* [Extract to read]
# Smoking Cheese



## bmorris (Mar 5, 2014)

Hey guys.....This is my first post on this forum......I just recently ordered Todd's products (a-maze-pellet smoker box)....I currently have a MES 30" that i purchased in Nov. 2013 (still in seasoning mode).......The purpose of this post is to ask a few questions regarding on how to "cold" smoke cheese....from what information that i have seen and read the AMNPS is being placed on bottom left hand corner of the smoker....along with foil on the rack above to protect from drippings......what are begining steps to take to get the AMNPS ready (oil residue) along with preparing my MES....Do i pre heat the smoker prior to the "cold" smoke or just use the AMNPS....also i got the Q-Matz as well....is there anything i need to do to the Q-Matz before smoking.....As far as what cheese to smoke not sure what are soft cheese and hard cheese....this project is to make my better half (wifey) happy....she likes all sorts of cheese....yes im sure it is up to you what to smoke but since this is going to be my first time smoking cheese i didnt want to spend big time money on exspensive cheese so i figured i would get cheap Kraft cheese from Wal-mart to start off....smoke times i have read are about 2-2 1/2 hours ...is this by just using the AMNPS and no heat?...will the AMNPS generate enough heat to get smoke flavor in the cheese?

Thanks 
Brandon


----------



## chuckles (Mar 5, 2014)

Hi Brandon,  
I've read you should not let smoker temp get above 80-100 degrees. The cooler the better. You are not relying on heat to impart the smoke flavor. Some folks even put pans of ice in the smoker to keep it cool. If you go to the "Articles" section there is a small search box in the bottom left corner. Search for smoked cheese and read Meateaters article. Sorry, I would stick a link in here but for some reason unable to do that right now. 
Roy


----------



## goliath (Mar 5, 2014)

CHEESE BIBLE ......
http://www.smokingmeatforums.com/t/123130/mr-ts-smoked-cheese-from-go-to-show-w-q-view


----------



## bmorris (Mar 5, 2014)

thanks goliath.....that was great information.....still one question that really hasnt been answered for me though.....Is the AMNPS all i need for smoking cheese?....does the AMNPS produce temps in a MES that reaches 80-100....our current temps here in PA are in the low 30's...planning on doing this smoke this weekend.....with all this smoke talk i may have to fire up the MES for dinner on Sunday after my smoking cheese on Saturday lol

Thanks guys ....It really means alot to be able to come to a forum and receive help and not be looked at as "stupid" for asking questions!!!!!

* [Stored rows]
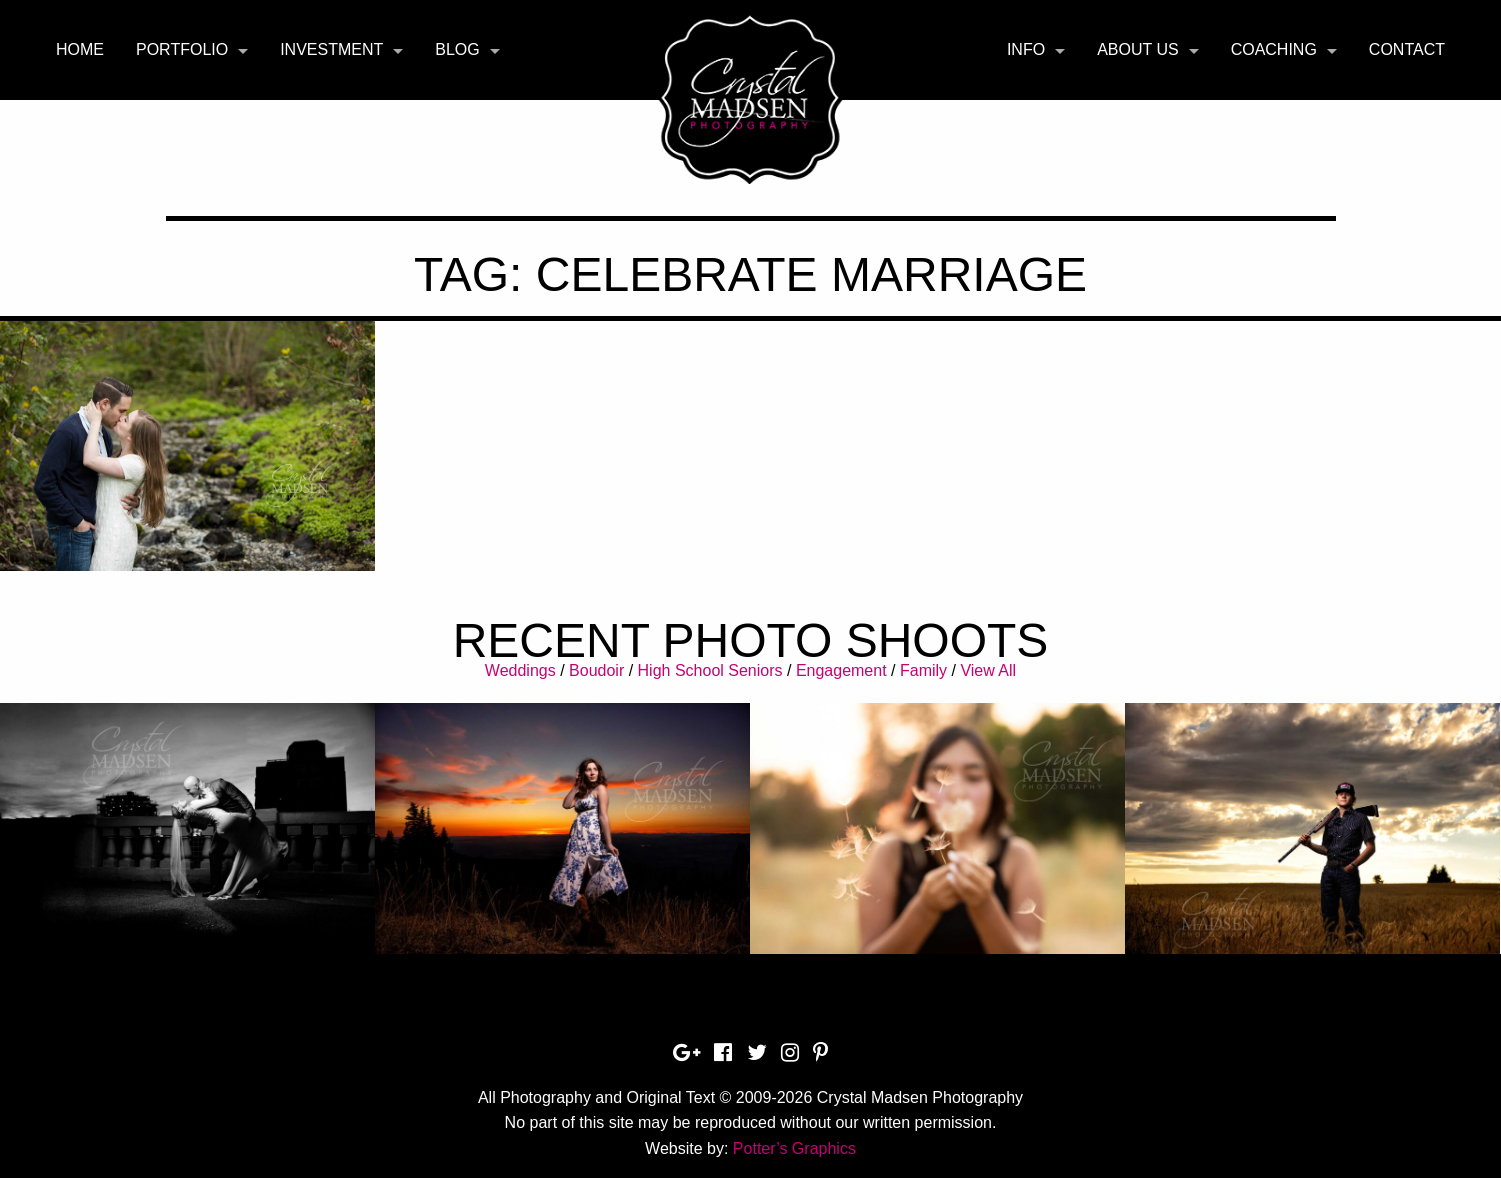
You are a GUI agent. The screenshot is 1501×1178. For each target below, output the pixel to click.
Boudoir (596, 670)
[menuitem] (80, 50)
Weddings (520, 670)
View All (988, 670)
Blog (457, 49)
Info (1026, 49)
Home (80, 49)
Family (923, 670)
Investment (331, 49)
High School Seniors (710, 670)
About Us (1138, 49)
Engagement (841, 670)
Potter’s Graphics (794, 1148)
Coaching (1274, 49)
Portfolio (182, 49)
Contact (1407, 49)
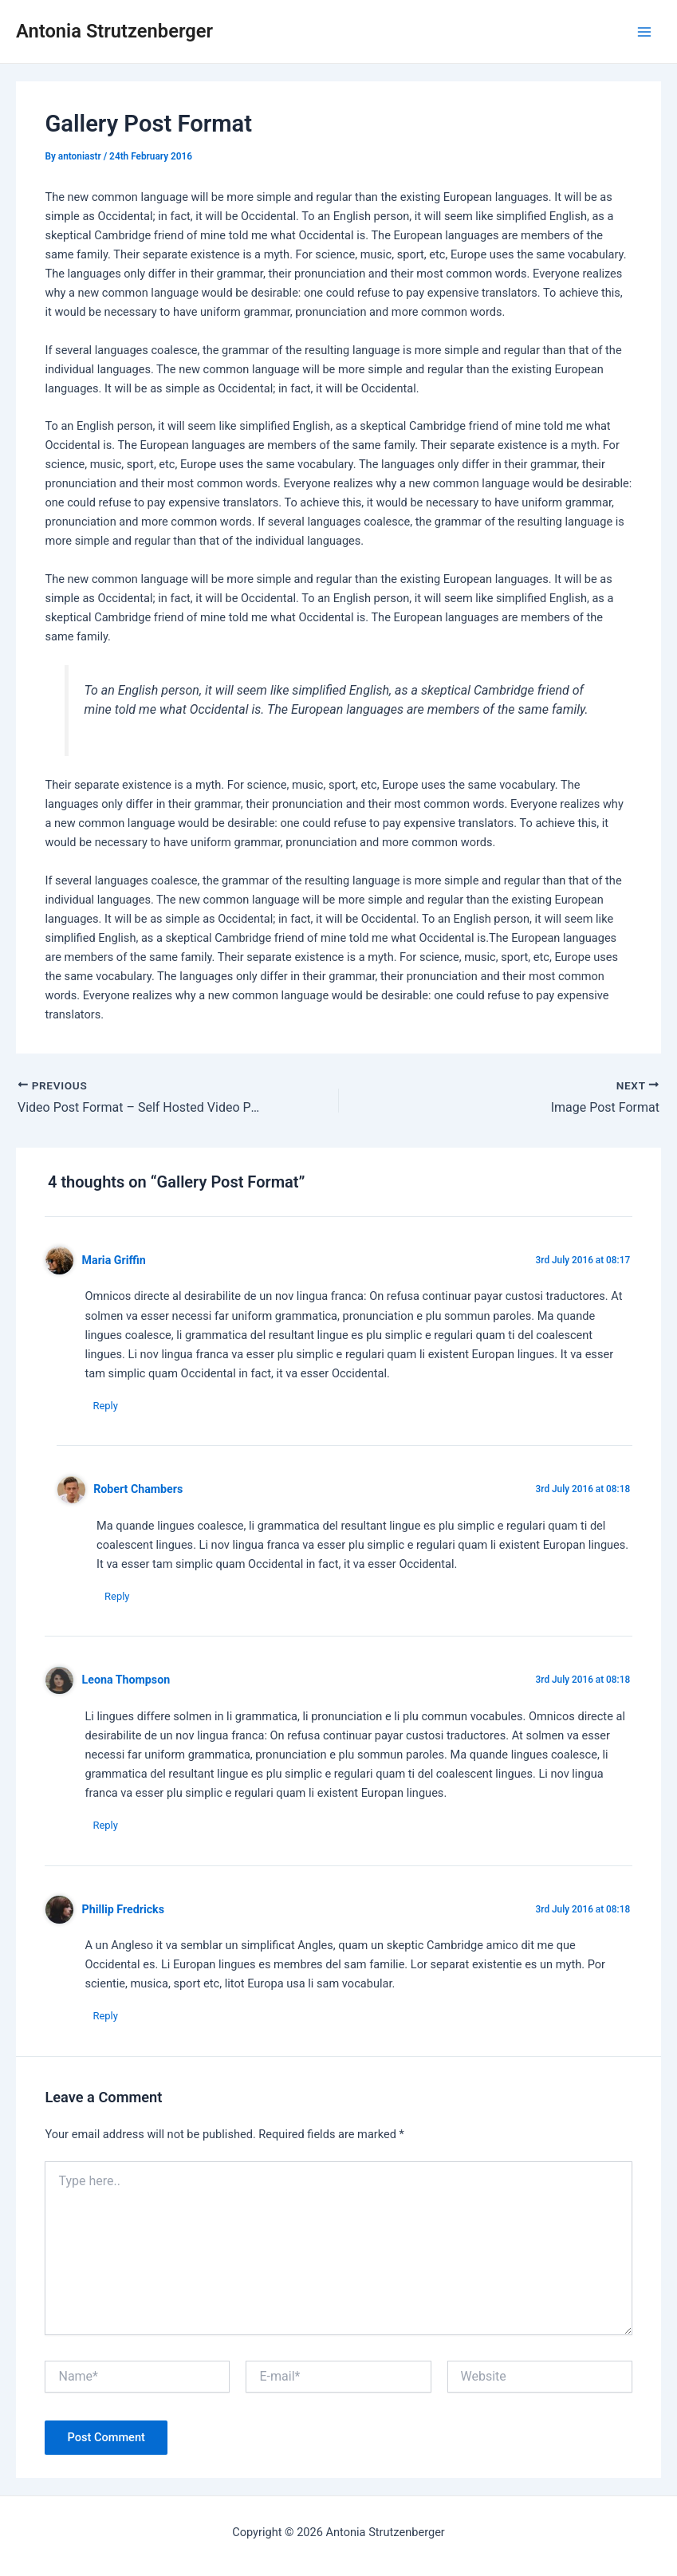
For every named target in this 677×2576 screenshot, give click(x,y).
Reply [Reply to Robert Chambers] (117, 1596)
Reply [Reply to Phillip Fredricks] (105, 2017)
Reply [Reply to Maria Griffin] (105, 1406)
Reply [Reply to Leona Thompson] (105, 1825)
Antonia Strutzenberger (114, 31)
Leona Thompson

* [Job 1] According to the cheese-smoking thread, is each statement true? Answer yes or no for each, and quote the deciding words. (a) Brandon bought his MES in November 2013. (b) The post signed Roy says heat is what gives the cheese its smoke flavor. (c) Brandon planned to smoke the cheese on Sunday.
* [Job 2]
Answer these questions from the cheese-smoking thread.
(a) What smoker temperature range should not be exceeded, according to the post signed Roy?
(b) What smoke times has Brandon read about?
(c) What cheese did Brandon plan to buy for a first attempt, and from which store?
Answer using only the cheese-smoking thread.

* [Written reply 1]
(a) Yes: "that i purchased in Nov. 2013"
(b) No: "You are not relying on heat to impart the smoke flavor."
(c) No: "after my smoking cheese on Saturday"

* [Written reply 2]
(a) 80-100 degrees
(b) About 2-2 1/2 hours
(c) Cheap Kraft cheese from Wal-mart